Records from a dataset
>>

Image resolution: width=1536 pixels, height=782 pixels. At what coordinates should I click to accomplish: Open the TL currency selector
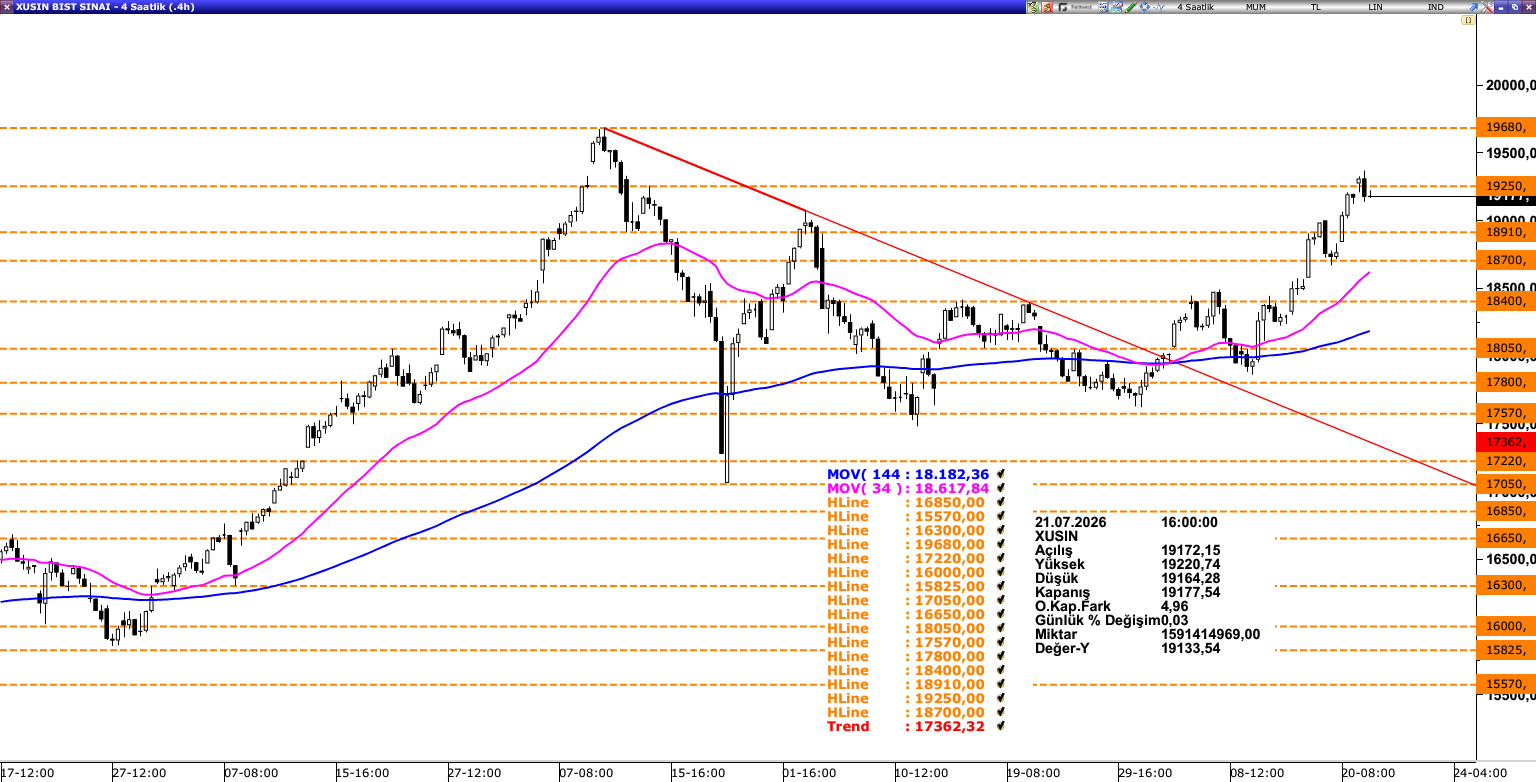[x=1315, y=7]
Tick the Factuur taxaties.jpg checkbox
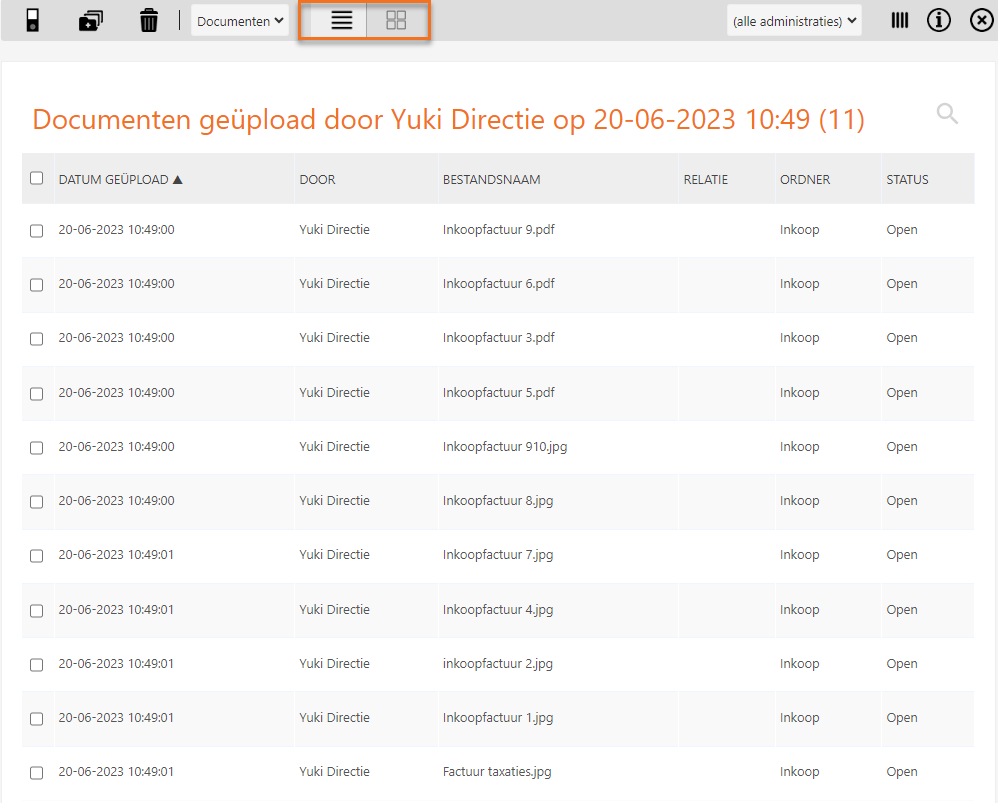This screenshot has height=803, width=998. (37, 773)
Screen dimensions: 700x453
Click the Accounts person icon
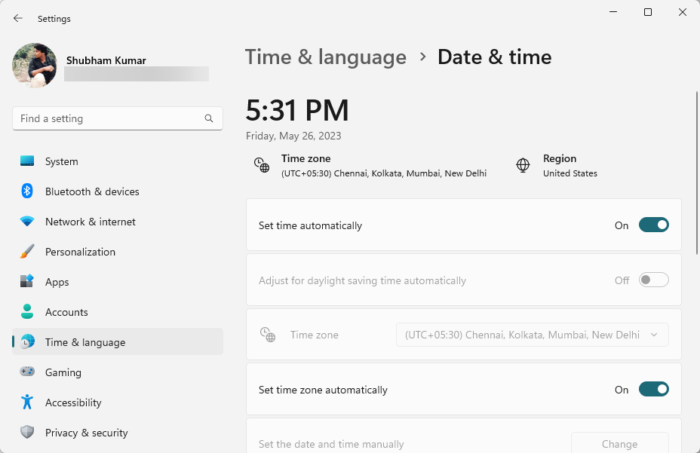(27, 312)
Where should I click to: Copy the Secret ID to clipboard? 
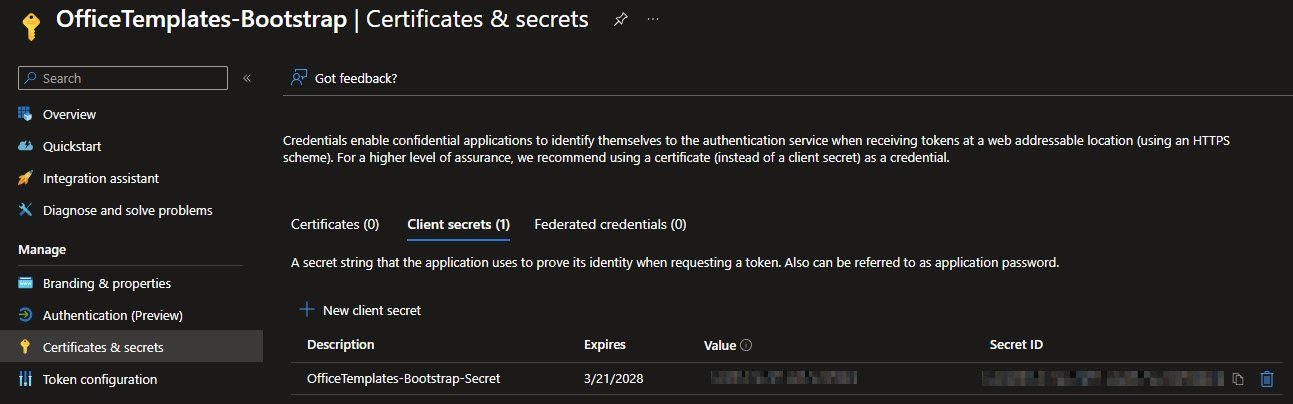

<<

#### [YOUR GOAL]
The pictures in the entries above should be left out; all else must be copied exactly.

#### [EXERCISE RESPONSE]
Image resolution: width=1536 pixels, height=782 pixels. At what coordinates should I click to accomplish: Open the TL currency selector
[x=1315, y=7]
Tick the Factuur taxaties.jpg checkbox
This screenshot has height=803, width=998. (37, 773)
Screen dimensions: 700x453
Click the Accounts person icon
(27, 312)
Where should I click to: Copy the Secret ID to clipboard? 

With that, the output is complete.